→ **Direction**
Rewrite the lines starting at the one that contains "Select the Rruga" and ending at the one that contains "Tap the Rruga" as a Markdown table with the columns No. and Text. Give each line its own numbered row and leave out blank lines.
** begin **
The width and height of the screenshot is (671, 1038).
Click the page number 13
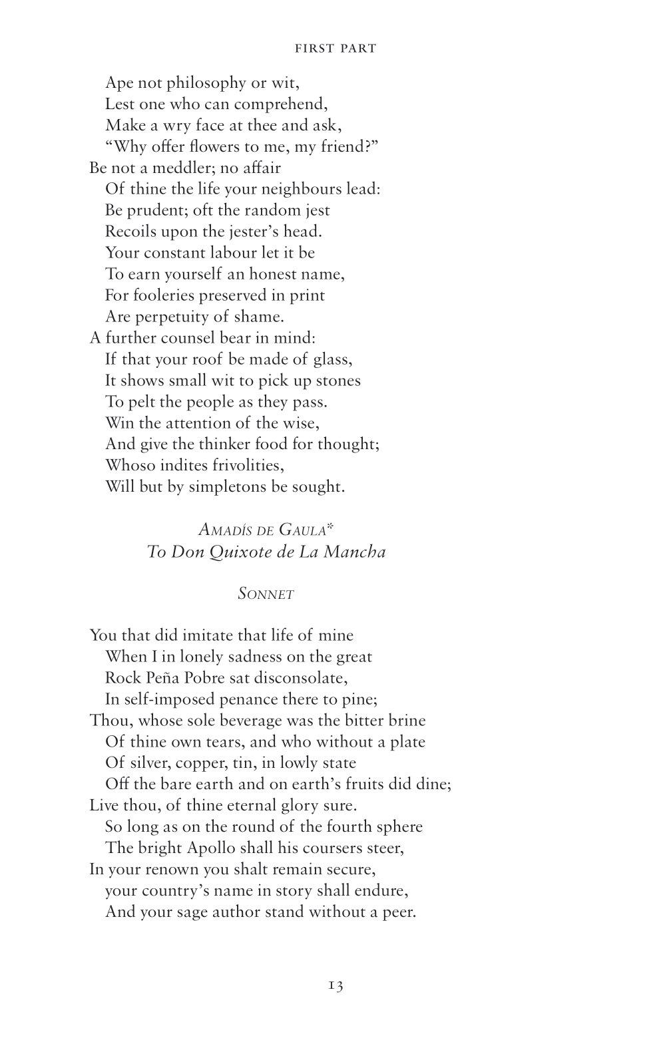point(335,985)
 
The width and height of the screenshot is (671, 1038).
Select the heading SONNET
point(266,594)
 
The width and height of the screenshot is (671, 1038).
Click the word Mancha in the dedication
point(353,552)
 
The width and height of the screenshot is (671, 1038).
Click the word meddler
point(184,168)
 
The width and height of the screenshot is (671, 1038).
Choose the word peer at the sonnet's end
point(400,912)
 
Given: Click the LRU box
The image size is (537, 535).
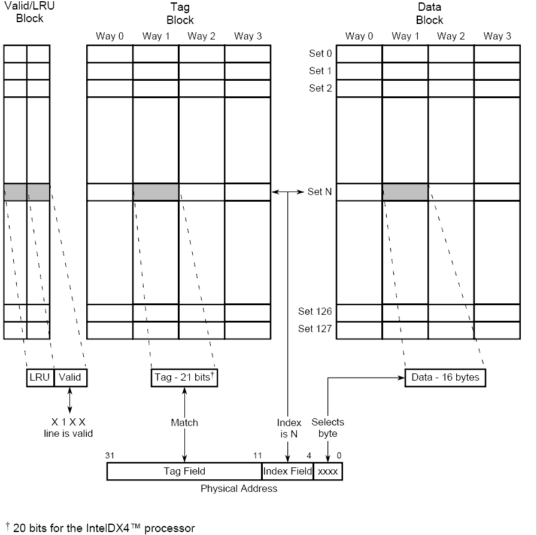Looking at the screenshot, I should [x=40, y=378].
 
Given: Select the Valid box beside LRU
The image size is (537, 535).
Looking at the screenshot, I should [x=70, y=378].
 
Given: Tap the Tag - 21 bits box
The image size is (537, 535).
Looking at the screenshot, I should [x=185, y=378].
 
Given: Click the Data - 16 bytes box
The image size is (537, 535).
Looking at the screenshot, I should [x=445, y=378].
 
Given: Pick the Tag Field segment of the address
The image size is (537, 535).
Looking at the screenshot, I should [x=184, y=472].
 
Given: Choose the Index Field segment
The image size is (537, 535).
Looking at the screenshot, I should [x=288, y=472].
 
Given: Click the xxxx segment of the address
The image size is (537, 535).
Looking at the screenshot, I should [x=327, y=472].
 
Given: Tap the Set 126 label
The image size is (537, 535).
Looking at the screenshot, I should [x=315, y=311].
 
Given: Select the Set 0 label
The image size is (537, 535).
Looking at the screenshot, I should [x=320, y=54].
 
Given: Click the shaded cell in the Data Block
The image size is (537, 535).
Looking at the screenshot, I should [x=405, y=192].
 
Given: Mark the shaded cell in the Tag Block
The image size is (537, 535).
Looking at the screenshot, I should [x=156, y=192].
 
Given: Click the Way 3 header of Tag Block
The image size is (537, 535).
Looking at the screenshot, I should [x=248, y=36].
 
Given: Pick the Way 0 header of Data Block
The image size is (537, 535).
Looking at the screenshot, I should [x=359, y=36].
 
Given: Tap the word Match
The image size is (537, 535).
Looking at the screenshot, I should [x=184, y=422].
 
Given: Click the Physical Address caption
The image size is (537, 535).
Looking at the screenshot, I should [x=239, y=488].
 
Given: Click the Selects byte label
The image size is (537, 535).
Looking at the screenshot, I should [x=328, y=428].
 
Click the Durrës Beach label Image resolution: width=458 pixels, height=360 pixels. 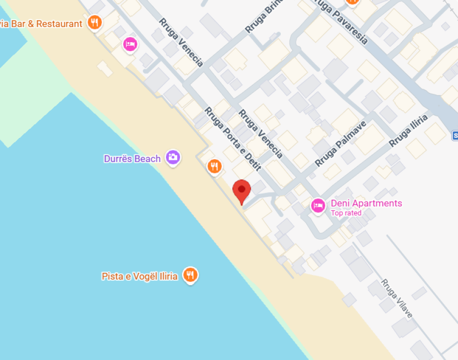(132, 158)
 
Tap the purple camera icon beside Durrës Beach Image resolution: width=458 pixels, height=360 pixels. (173, 158)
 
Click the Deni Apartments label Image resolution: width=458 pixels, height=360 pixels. (366, 203)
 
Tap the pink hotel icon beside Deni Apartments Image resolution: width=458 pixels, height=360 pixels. (318, 205)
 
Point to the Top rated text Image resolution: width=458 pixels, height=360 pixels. (346, 213)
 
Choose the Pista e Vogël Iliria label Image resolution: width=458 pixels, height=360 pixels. (140, 276)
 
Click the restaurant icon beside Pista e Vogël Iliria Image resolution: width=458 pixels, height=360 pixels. (190, 275)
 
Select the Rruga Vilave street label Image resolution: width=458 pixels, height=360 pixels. (397, 299)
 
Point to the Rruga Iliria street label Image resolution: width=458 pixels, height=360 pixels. (409, 130)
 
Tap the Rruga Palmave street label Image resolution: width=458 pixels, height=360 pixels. (340, 143)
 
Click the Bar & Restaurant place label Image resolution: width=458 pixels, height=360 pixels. (41, 23)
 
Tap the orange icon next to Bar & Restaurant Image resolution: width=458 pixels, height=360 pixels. (95, 22)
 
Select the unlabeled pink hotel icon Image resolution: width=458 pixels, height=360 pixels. (130, 45)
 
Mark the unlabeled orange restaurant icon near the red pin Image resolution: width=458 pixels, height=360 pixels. (214, 166)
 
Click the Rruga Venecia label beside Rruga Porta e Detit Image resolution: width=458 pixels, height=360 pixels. (260, 134)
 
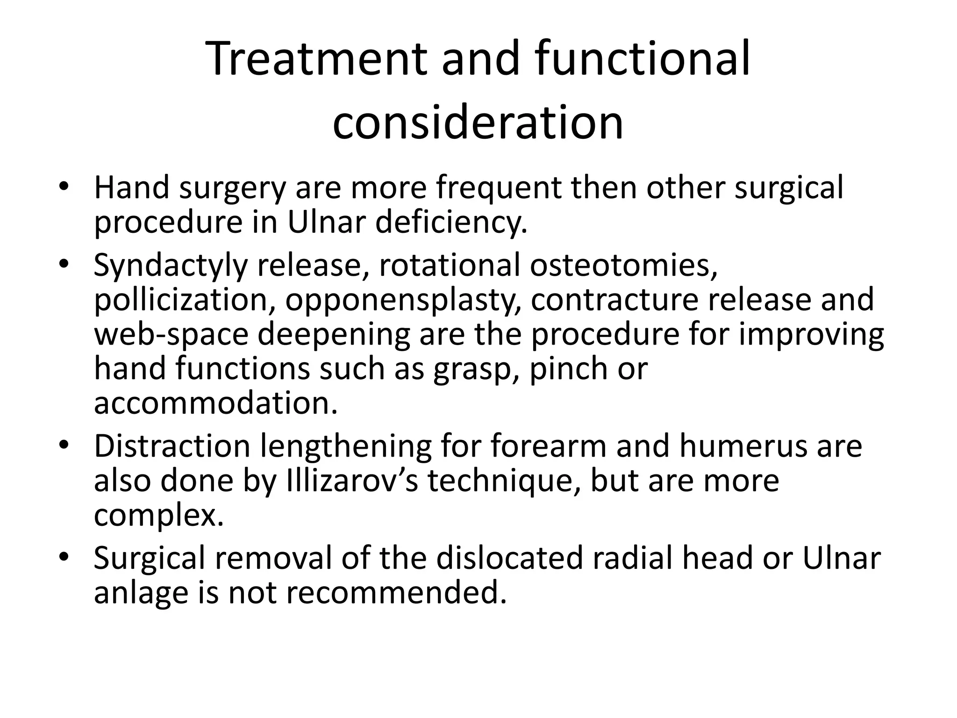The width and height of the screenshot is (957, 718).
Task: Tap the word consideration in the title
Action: pyautogui.click(x=478, y=122)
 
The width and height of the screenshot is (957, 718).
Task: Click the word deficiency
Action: pyautogui.click(x=451, y=222)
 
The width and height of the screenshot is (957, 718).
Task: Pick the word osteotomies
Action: pyautogui.click(x=623, y=265)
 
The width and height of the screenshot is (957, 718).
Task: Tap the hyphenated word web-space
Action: pyautogui.click(x=171, y=335)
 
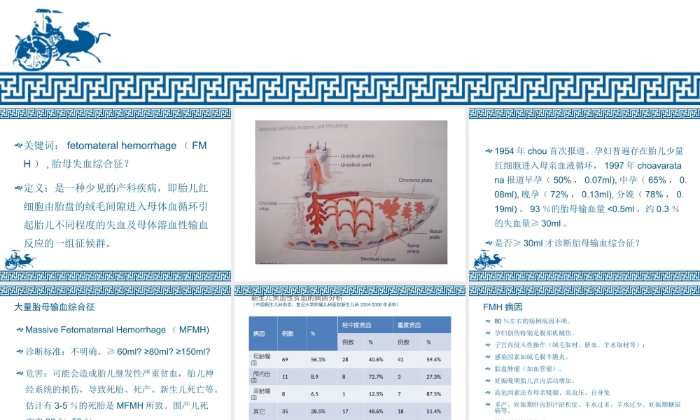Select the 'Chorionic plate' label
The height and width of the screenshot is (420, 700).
click(x=415, y=181)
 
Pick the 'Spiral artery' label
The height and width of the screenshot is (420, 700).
click(x=413, y=248)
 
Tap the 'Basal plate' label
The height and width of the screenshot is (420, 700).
click(x=435, y=234)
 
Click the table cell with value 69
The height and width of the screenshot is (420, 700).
click(x=285, y=360)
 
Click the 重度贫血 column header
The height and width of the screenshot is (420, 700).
click(x=410, y=325)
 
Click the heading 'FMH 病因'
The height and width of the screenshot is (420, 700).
click(x=503, y=307)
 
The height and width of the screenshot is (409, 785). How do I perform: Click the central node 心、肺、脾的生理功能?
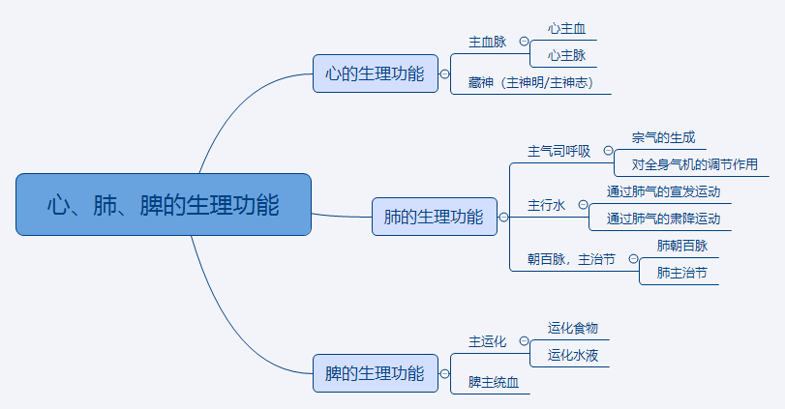tap(164, 204)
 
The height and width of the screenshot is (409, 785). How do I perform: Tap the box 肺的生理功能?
tap(435, 217)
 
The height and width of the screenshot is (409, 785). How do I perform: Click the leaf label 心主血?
tap(566, 29)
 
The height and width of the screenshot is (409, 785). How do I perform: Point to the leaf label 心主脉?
tap(566, 56)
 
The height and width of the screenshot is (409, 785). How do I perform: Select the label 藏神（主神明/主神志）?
tap(532, 83)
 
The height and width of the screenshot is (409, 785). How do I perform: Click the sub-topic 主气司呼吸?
tap(559, 151)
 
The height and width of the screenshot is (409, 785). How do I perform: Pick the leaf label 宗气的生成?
tap(663, 138)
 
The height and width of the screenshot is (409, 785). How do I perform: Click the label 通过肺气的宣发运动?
tap(663, 191)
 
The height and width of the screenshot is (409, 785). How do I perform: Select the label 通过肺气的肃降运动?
tap(663, 219)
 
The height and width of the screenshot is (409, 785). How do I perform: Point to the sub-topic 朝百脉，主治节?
tap(571, 259)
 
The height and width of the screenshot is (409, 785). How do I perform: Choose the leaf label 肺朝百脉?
tap(681, 246)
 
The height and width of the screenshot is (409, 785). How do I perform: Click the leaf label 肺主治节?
tap(681, 273)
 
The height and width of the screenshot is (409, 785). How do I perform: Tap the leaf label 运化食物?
tap(573, 328)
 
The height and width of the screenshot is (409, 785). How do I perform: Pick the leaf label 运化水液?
tap(573, 355)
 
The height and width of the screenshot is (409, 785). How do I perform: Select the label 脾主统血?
tap(494, 382)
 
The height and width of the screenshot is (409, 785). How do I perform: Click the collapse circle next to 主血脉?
tap(525, 42)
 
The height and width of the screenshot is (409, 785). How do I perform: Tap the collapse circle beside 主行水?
tap(584, 205)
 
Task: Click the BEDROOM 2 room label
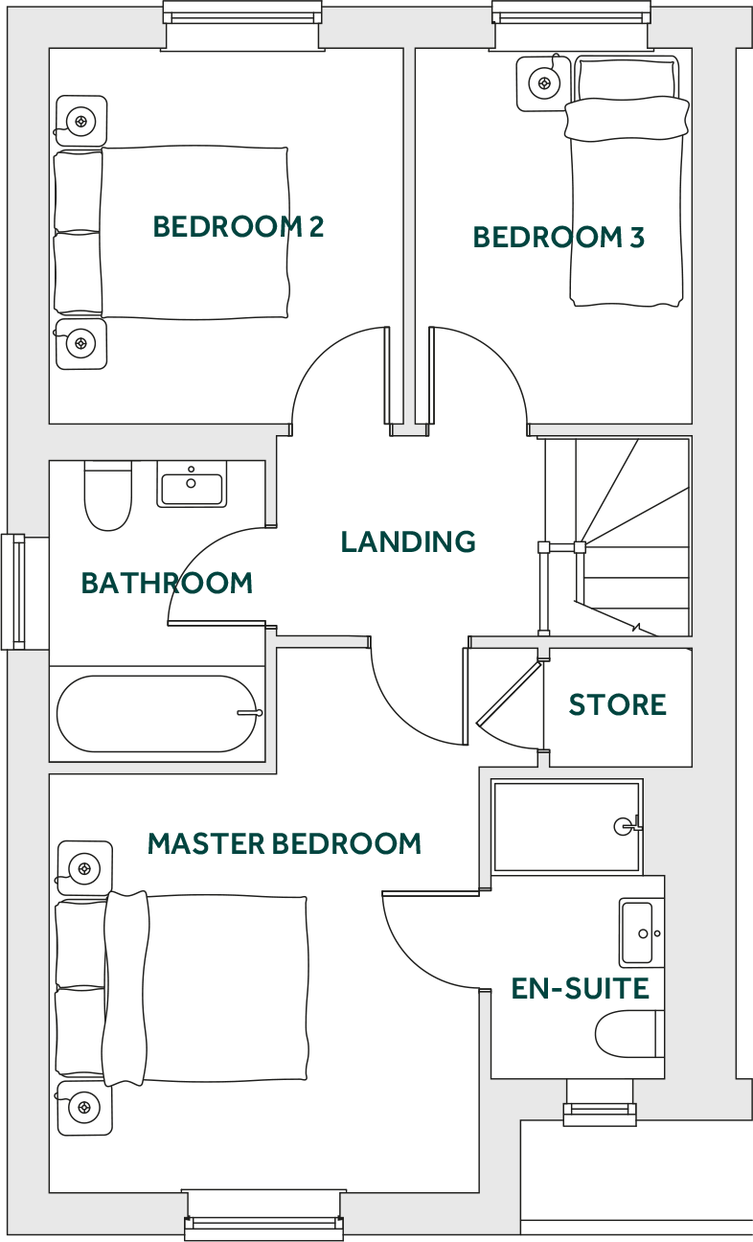tap(239, 227)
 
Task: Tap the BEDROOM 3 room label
tap(559, 237)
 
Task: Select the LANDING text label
tap(408, 541)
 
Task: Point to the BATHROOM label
tap(167, 583)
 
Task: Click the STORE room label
tap(618, 705)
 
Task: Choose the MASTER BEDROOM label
tap(285, 844)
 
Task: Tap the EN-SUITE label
tap(581, 988)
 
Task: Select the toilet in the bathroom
tap(108, 495)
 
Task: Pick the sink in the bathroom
tap(192, 485)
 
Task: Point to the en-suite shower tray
tap(566, 826)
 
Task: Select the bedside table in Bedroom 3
tap(543, 83)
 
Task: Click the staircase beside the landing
tap(632, 537)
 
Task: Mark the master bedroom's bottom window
tap(263, 1221)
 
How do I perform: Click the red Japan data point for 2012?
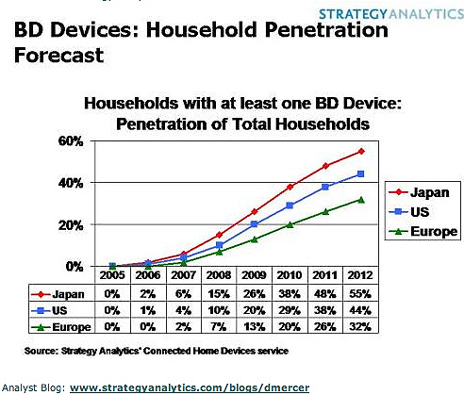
** end **
→ **Answer to the problem**
| No. | Text |
|---|---|
| 1 | Select the Rruga Vilave street label Image resolution: width=458 pixels, height=360 pixels. (397, 299) |
| 2 | Point to the Rruga Iliria street label Image resolution: width=458 pixels, height=360 pixels. (409, 130) |
| 3 | Tap the Rruga Palmave street label Image resolution: width=458 pixels, height=360 pixels. (340, 143) |